Required work: Retype the whole listing, character for character.

----------

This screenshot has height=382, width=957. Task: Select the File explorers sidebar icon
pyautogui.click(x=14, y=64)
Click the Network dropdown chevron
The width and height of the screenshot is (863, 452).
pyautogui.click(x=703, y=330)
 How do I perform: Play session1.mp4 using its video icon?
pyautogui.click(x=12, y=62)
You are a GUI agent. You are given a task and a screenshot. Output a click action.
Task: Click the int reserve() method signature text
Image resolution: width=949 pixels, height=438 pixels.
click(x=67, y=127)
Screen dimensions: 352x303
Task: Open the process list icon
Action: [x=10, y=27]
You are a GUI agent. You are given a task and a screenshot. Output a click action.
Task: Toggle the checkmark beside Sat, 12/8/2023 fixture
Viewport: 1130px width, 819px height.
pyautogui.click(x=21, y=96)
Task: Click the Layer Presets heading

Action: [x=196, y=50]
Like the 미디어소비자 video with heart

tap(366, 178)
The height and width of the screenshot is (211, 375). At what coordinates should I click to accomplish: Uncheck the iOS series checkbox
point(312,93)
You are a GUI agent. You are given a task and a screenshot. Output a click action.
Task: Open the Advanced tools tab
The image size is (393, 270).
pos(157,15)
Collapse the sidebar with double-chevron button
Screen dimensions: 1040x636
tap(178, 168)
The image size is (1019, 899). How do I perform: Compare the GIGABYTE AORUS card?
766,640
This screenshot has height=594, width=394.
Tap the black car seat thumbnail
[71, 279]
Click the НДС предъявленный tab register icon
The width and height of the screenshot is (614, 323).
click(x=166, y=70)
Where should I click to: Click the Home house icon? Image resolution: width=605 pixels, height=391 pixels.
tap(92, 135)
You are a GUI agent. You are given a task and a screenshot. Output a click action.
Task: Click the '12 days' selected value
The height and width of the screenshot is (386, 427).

----------

Solution to this task:
This screenshot has height=382, width=957. Task: Select the File explorers sidebar icon
pyautogui.click(x=14, y=64)
Click the Network dropdown chevron
The width and height of the screenshot is (863, 452).
pyautogui.click(x=703, y=330)
 How do I perform: Play session1.mp4 using its video icon?
pyautogui.click(x=12, y=62)
You are a GUI agent. You are given a task and a screenshot. Output a click action.
Task: Click the int reserve() method signature text
Image resolution: width=949 pixels, height=438 pixels.
click(x=67, y=127)
Screen dimensions: 352x303
Task: Open the process list icon
Action: [x=10, y=27]
You are a GUI agent. You are given a task and a screenshot. Output a click action.
Task: Toggle the checkmark beside Sat, 12/8/2023 fixture
Viewport: 1130px width, 819px height.
pyautogui.click(x=21, y=96)
Task: Click the Layer Presets heading

Action: [x=196, y=50]
Like the 미디어소비자 video with heart

tap(366, 178)
The height and width of the screenshot is (211, 375). At what coordinates should I click to accomplish: Uncheck the iOS series checkbox
point(312,93)
You are a GUI agent. You are given a task and a screenshot. Output a click action.
Task: Open the Advanced tools tab
The image size is (393, 270).
pos(157,15)
Collapse the sidebar with double-chevron button
Screen dimensions: 1040x636
tap(178, 168)
The image size is (1019, 899). How do I perform: Compare the GIGABYTE AORUS card?
766,640
This screenshot has height=594, width=394.
Tap the black car seat thumbnail
[71, 279]
Click the НДС предъявленный tab register icon
The width and height of the screenshot is (614, 323).
click(x=166, y=70)
Where should I click to: Click the Home house icon? Image resolution: width=605 pixels, height=391 pixels.
tap(92, 135)
You are a GUI agent. You are given a task and a screenshot. Output a click action.
Task: Click the '12 days' selected value
The height and width of the screenshot is (386, 427).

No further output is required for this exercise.